GIVEN REQUEST » In the forum thread about the 1979 jon boat below, rewrite the stretch from "Hello to all, This" through "get the jist.", replacing "hull" with "vessel".

GIVEN TEXT »
============
# Last years project (1979 14' Fisher Marine jon)



## rook (Apr 21, 2010)

Hello to all, This is my first post as I just learned of this website today. As I can tell from what little I have seen that I will fit in well here. I have re-furbished several boats over the years but just wanted to post some pics of my first alum project. I am actually working on another now and will start a new thread on it as soon as I get the chance. I aquired this hull and trailer from a friend of mine, it had been rotting in his back yard for years and finally talked him into letting it go. I didnt get to pics until after I had rebuilt the transom and the trailer but you get the jist. 

In the Beginning










After prep and paint

















Floor

















Finished product after building and installing Fiberglass floatation pods to the transom


----------



## ncfishin (Apr 21, 2010)

Right on man. I cant wait to see the one you're working on now.


----------



## cavman138 (Apr 21, 2010)

wow that looks great man. I'd say that you will indeed fit in with this site. Looking forward to the next build. :WELCOME:


----------



## Waterwings (Apr 21, 2010)

Welcome Aboard, and nice rig! 8)


----------



## nicksdad (Apr 23, 2010)

New guy question.... what are those things on the stern they look like speaker boxes ... country music for the fish... 
just kidding I really don't know what they are ... ?


----------



## dyeguy1212 (Apr 23, 2010)

The whole thing is a flotation pod. I assume the black circle on top is a lid of some sort.




Nice boat OP... Did you make the pods yourself, or buy them somewhere?


----------



## MeanMouth (Apr 23, 2010)

Very nice work, looks great!


----------



## rook (Apr 23, 2010)

dyeguy1212 said:


> The whole thing is a flotation pod. I assume the black circle on top is a lid of some sort.
> 
> 
> 
> ...



You are correct they are flotation pods. When I finished the boat and put it in the water for the first time it was sitting to low, between the motor, tanks, battery and all 200lbs of my fat rear end it was just to much. I did some checking and you could buy the pods for $300-$400. Im cheap and pretty handy with fiberglass so I built my own. I had to have access hatches in them because they are bolted on, not welded. They worked better than I imagined. Lifted the stern approx. 4" higher in the water. Also helped alot with getting on plane.


----------



## dyeguy1212 (Apr 23, 2010)

That's awesome.. and I'm really impressed you could fab the whole thing from fiberglass... seems much tougher than you make it sound :lol:


----------



## BaitCaster (Apr 23, 2010)

Sweet! Love the grassland camo paint job. Really professional looking all around. I would love to see how you fabricated those pods out of fiberglass.


----------



## rook (Apr 23, 2010)

dyeguy1212 said:


> That's awesome.. and I'm really impressed you could fab the whole thing from fiberglass... seems much tougher than you make it sound :lol:



Dont get me wrong, it was a pain in the.......


Hardest part was getting all the angles correct. I made complete mock up's out of cardboard just to make sure they were going to fit like I wanted. The it was just a matter of taking apart the templates and cutting my wood to match and then 3 coats of glass in and out. I used 1/4" plywood and after being glassed and bolted on you could stand on them. Also made pretty convienent steps to get into the boat while hunting.
============
SUPPLIED INFORMATION »
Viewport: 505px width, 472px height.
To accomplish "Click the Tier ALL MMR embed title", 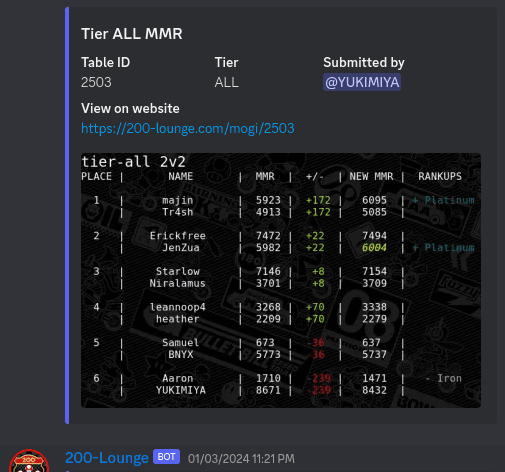I will tap(132, 34).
============
FINAL RESULT »
Hello to all, This is my first post as I just learned of this website today. As I can tell from what little I have seen that I will fit in well here. I have re-furbished several boats over the years but just wanted to post some pics of my first alum project. I am actually working on another now and will start a new thread on it as soon as I get the chance. I aquired this vessel and trailer from a friend of mine, it had been rotting in his back yard for years and finally talked him into letting it go. I didnt get to pics until after I had rebuilt the transom and the trailer but you get the jist.